Authors:

Feature pages are design documents that developers have created while collaborating on oVirt.

Most of them are outdated, but provide historical design context.

They are not user documentation and should not be treated as such.

Documentation is available here.

Engine High Availability

This page was created as a result of a discussion that started at @engine_devel. As we are considering an active/active architecture for Engine, we’ll use this page to document required features and code changes that will be required.

Architecture

Issues with current implementation

  1. Locking. Currently Engine makes extensive use of Java synchronized capabilities to lock multiple requests hitting the same VDSM at the same time. This should be extended to be cross-machine.
    • However, if we replace HTTP transport protocol (and use push notifications), and since VDSM can support multiple concurrent requests, is the entire locking mechanism still necessary?
    • Currently there is InMemoryLockManager used by bll commands and monitoring lock in VdsManager. We could find a way to implement InMemoryLockManager to cluster wide using infinispan.
  2. Singletons. We need to find a mechanism to migrate our singletons to be cross-cluster.
    • This is a major issue, since if the Engine running the Singleton crashes, we need to migrate the Singleton. The best solution is to probably dump the Singleton approach. We can ride on the CDI change and the code-refactor it requires.
    • Migrating the singletons approach can achieve high availability, but only one active instance running in cluster cannot achieve high scalability which should be a benefit for clustering. To solve this problem, we could:
      • Have one instance of the ‘singleton’ running on each node, but make the global variables (should always be maps) in the singleton clustered.
      • When the singleton’s methods are invoked, we can:
        • use infinispan’s cache listener callback.
        • Or we could use infinispan’s distributed execution framework to do the job instead.
      • As each singleton is very different, refactoring the code for each specific singleton is probably needed. I’d like to explain details in the Ideas section below.
  3. EJB. Again as part of CDI change we should drop EJB.
  4. State clustering. We can use Infinispan, already integrated in Engine, for state replication.
    • We will need to consider which state needs to be replicated.
  5. Quartz. DB configuration for Quartz should enable High Availability.
  6. Database. DB clustering should be out of scope of this task.
  7. Configuration. All configuration files should be placed in shared storage/database
  8. VDSM “Sharding”. Should all engines be able to handle all VDSMs, or should we divide VDSMs between running engines (and rebalance once an engine goes down)?
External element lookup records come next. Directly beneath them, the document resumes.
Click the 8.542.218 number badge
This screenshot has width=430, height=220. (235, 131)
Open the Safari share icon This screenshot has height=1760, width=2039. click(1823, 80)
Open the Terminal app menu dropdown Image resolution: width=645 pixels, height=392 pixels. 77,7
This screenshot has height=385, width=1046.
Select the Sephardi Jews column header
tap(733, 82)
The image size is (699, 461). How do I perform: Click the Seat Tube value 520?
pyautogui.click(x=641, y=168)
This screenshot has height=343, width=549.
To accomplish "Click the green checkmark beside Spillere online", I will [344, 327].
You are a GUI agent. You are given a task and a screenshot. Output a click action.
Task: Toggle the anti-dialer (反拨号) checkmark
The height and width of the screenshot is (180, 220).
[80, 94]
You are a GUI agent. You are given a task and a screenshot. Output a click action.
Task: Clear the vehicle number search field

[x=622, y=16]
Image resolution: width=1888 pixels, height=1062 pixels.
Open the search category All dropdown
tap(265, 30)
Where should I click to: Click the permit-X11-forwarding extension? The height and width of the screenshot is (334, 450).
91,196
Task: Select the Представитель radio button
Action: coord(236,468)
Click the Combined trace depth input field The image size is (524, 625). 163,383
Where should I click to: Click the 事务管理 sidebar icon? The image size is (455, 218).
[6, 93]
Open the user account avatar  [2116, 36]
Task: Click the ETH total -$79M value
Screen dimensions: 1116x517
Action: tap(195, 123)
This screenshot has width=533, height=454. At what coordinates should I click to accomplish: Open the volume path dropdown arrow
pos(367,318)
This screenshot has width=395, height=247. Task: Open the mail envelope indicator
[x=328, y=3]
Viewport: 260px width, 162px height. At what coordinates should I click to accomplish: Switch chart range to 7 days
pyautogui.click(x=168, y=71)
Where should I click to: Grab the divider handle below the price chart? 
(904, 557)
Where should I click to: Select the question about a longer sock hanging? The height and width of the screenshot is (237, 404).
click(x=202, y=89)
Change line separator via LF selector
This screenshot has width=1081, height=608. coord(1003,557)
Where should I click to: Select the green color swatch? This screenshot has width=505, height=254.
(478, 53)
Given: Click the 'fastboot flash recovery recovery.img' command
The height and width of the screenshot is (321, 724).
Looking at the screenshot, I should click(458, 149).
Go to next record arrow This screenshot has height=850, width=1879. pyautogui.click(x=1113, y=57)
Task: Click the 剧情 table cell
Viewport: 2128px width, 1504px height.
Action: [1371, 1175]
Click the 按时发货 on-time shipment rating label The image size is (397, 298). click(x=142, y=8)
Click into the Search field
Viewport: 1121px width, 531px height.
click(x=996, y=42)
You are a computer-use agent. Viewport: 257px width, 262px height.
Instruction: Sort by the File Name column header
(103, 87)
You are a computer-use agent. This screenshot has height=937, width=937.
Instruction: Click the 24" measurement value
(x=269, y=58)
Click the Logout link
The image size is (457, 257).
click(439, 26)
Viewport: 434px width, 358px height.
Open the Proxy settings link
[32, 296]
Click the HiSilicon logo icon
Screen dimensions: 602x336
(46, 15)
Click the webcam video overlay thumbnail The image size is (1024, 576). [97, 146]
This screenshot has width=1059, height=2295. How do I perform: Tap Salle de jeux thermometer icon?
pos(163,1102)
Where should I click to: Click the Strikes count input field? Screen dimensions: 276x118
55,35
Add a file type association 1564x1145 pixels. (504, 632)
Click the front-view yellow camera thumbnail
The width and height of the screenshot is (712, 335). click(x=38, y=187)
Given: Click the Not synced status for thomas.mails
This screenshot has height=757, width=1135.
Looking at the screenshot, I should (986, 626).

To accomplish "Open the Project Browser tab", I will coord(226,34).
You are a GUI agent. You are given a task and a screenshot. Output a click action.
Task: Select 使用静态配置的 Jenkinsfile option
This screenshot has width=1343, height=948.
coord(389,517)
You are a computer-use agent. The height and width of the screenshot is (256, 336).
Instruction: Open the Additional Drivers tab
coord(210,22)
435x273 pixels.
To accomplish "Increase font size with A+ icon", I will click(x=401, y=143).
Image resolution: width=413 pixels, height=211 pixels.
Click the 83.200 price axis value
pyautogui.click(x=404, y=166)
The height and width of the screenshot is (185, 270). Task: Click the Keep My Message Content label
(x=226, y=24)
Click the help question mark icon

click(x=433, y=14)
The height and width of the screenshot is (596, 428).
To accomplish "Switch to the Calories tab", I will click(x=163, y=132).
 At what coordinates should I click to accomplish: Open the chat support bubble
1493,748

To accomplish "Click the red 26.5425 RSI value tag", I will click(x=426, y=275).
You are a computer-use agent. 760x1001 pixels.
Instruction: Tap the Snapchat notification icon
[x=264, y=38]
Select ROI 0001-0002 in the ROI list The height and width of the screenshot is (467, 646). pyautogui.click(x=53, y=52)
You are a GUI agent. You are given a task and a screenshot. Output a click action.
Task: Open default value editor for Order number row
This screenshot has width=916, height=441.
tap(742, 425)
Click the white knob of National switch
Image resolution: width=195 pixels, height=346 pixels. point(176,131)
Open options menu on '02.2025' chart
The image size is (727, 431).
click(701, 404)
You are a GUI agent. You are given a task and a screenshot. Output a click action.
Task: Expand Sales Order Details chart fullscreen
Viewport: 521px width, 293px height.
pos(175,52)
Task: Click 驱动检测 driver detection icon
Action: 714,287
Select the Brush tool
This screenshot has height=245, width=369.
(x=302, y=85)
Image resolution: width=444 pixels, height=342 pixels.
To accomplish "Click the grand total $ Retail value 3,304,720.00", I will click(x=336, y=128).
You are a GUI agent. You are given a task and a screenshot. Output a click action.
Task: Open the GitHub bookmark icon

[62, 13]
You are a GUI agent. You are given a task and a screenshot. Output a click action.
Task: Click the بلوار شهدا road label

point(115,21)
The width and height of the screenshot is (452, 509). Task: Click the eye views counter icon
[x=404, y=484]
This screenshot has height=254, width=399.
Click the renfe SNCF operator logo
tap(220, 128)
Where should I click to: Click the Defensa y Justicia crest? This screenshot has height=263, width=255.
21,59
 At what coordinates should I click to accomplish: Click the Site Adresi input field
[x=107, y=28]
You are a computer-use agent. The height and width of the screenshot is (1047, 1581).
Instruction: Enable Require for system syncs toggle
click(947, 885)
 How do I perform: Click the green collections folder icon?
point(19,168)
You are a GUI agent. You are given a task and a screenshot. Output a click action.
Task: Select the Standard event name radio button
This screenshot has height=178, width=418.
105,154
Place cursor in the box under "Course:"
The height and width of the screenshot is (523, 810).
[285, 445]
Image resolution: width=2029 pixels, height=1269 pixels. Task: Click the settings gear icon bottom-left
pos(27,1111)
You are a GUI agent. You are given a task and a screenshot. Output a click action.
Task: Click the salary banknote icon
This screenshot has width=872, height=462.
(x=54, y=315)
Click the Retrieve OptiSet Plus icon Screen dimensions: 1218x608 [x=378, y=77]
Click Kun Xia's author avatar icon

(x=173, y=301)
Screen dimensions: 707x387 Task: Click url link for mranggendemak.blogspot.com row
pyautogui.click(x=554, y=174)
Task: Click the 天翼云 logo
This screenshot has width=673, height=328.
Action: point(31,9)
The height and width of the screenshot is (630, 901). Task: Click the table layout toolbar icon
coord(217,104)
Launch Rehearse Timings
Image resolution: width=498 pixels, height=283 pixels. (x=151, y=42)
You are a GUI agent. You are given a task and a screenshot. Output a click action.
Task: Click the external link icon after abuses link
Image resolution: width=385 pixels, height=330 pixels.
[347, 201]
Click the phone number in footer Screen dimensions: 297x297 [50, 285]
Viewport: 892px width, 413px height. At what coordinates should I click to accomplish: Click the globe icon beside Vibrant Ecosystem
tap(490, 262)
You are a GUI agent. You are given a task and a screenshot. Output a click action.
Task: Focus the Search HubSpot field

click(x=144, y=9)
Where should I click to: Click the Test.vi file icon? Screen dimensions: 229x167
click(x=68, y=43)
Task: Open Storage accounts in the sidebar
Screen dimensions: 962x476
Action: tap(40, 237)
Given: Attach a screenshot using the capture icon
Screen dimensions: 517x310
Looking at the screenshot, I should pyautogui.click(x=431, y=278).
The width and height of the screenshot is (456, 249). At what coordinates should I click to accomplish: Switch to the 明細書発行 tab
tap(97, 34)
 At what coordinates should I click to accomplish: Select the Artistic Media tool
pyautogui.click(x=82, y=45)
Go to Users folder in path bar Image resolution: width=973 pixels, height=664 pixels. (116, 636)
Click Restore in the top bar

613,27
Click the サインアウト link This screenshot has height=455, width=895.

For now I think this is a complex task that we can push for a later stage

Ideas

  1. Clustered singleton approach using infinispan. For example, ResourceManager:
    • make global map variable ‘_vdsAndVmsList’ and ‘_asyncRunningVms’ an infinispan cache, both the key and the value are serializable, should be no problem.
    • making global map variable ‘_vdsManagersDict’ clustered is not a good idea, because the VdsManager instances should not be passed through network(because it contains connection to vdsm, quartz scheduler…). We could make a owner=1 dist mode cache (which is key-value serializable) to decide which VdsManager instance to run on which engine. So if engine manage multiple hosts, multiple VdsManager instances are distributed to the engine cluster. Here is a overview of the logic: